Document extract:
Saturday, August 15, 2015

Different Gospels?


So, some more from the file of "I want to ask these conservative friends questions about their claims/opinions/hunches but they are having none of it..." so, I'm posting here. In this case, the people over at Winging It is speaking of the various "gospels" found in the Bible, noting that Jesus seemed to preach about the "gospel of the kingdom" and John, in Revelation, preached about an "eternal gospel," and that these are different than the gospel evangelicals mean by THE Gospel. Here, he's speaking of the Revelation "eternal gospel" and then concludes...

This good news [in Revelation] was that God's judgment was arriving and He would be glorified.

Not the same gospel we think of when we think of the word.

No, the gospel you and I think about is what is termed "the gospel of the grace of God." That gospel, in fact, wasn't known clearly until Paul brought it up (Gal 2:2). Now, it wasn't new to Paul -- Paul didn't originate it (Gal 3:8) -- but it wasn't known in that form. Paul calls it "my gospel..."

Why is this a critical and strange teaching to me? What questions do I have?

[Screenshot grounding data]
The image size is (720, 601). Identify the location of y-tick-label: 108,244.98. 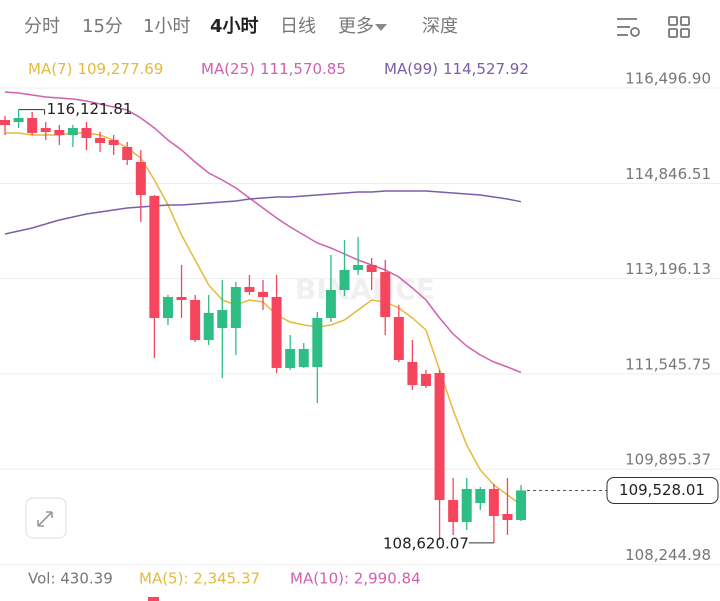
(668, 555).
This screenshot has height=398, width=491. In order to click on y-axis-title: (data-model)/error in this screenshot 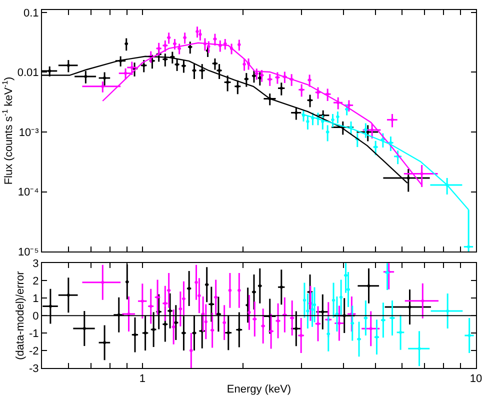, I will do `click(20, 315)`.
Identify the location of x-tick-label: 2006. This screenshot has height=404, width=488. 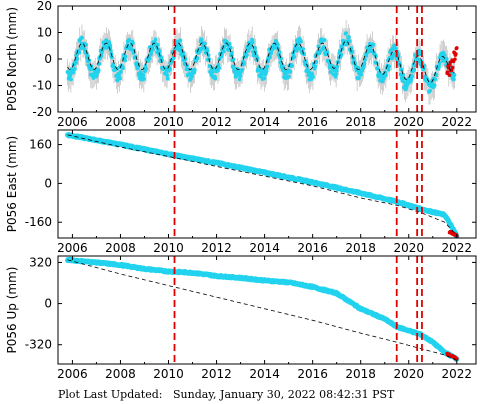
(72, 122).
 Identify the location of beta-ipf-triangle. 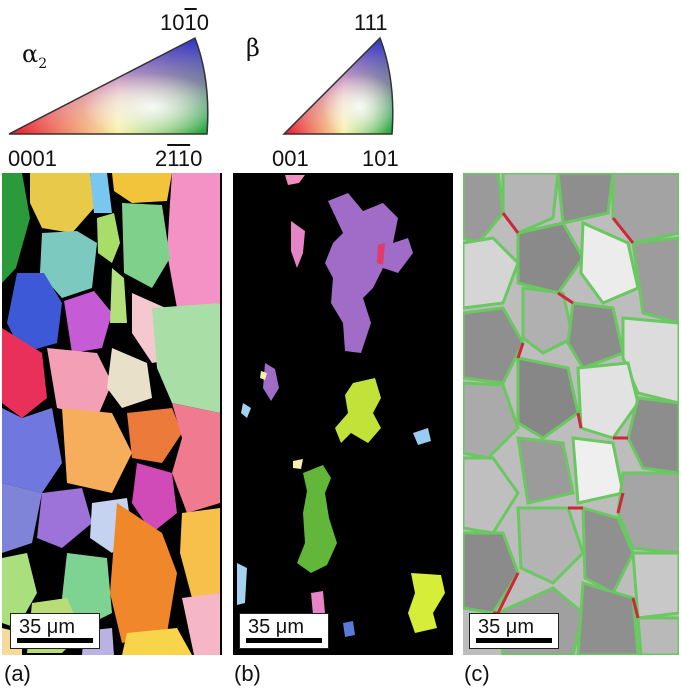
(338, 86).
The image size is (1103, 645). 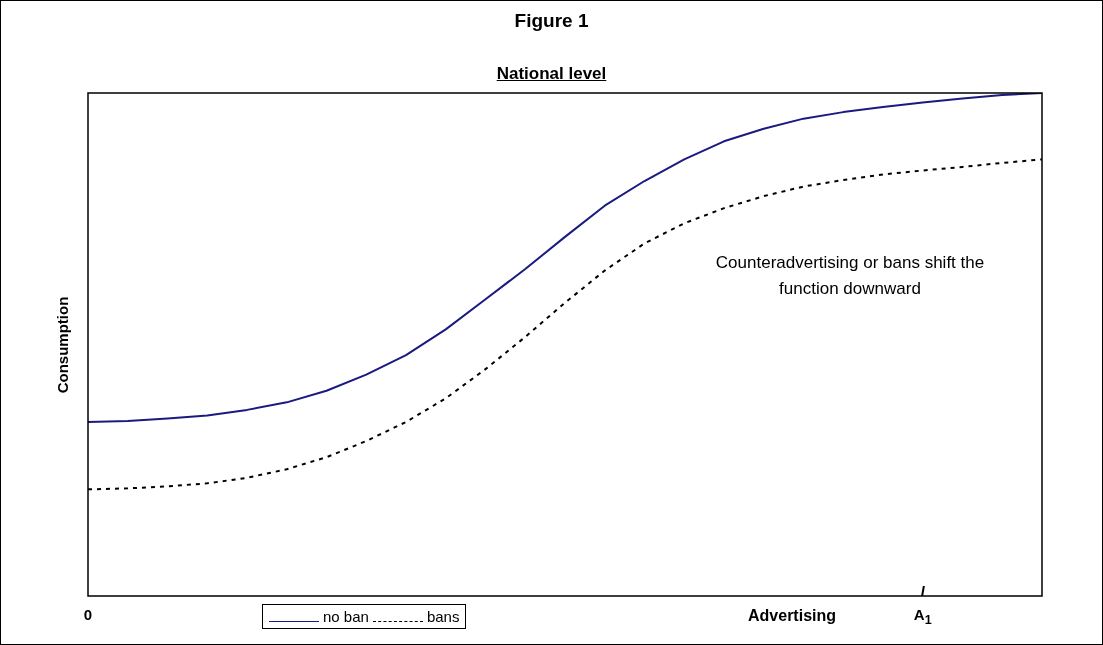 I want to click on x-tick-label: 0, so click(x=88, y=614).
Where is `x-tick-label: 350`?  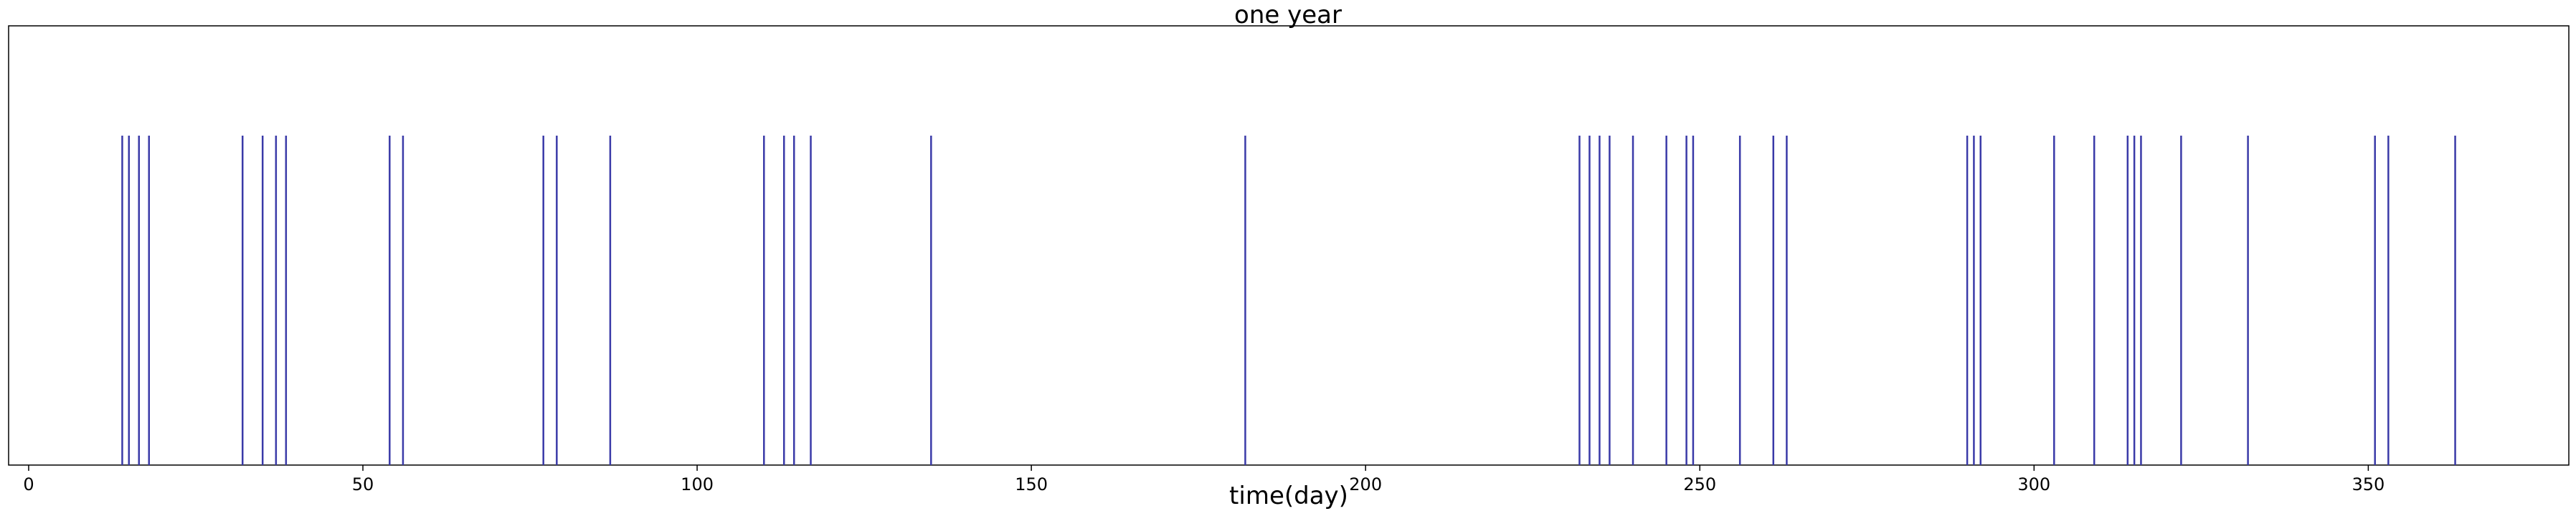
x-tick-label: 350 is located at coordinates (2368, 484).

Explore the material:
**A.** List each distinct phrase in quotation marks in the blog post about different gospels that names one particular gospel.
**B.** Pick up the blog post about different gospels right after its final sentence and keep writing in the same voice.
This material has no connection to the blog post about different gospels.

Solved problems:
**A.**
- "gospel of the kingdom"
- "eternal gospel"
- "the gospel of the grace of God"
- "my gospel"

**B.**
The problem that people like this have, it seems to me, is that we have four wonderful books full of the Teachings of Jesus, the four books of the Gospels, Matthew, Mark, Luke and John. And in those four books, we have many teachings and sermons from Jesus. In fact, Jesus clearly states that he is preaching the "good news of the Kingdom of God..." Repeatedly, Jesus and his disciples preach this Gospel story.

The problem for evangelicals? Not a single time does Jesus present "the Gospel" as evangelicals understand it. For evangelicals, "the gospel" is the news that

Humans are sinners, doomed to hell because of our sin
God is a loving God, but a Just God, who can't/won't abide our sin... in the famous words of Jonathan Edwards, we are sinners in the hands of an angry God
BUT, God's anger can be appeased by a perfect blood sacrifice
AND the "Good News" (or Gospel) is that Jesus died to shed his blood to sort of literally pay for our sins and save us from an eternity of torture.

Or as the people at Ligonier Ministries put it...

...that problem is simply this: God is holy and He is just, and I’m not. And at the end of my life, I’m going to stand before a just and holy God, and I’ll be judged. And I’ll be judged either on the basis of my own righteousness – or lack of it – or the righteousness of another.

The good news of the Gospel is that Jesus lived a life of perfect righteousness, of perfect obedience to God, not for His own well being but for His people. He has done for me what I couldn’t possibly do for myself. But not only has He lived that life of perfect obedience, He offered Himself as a perfect sacrifice to satisfy the justice and the righteousness of God.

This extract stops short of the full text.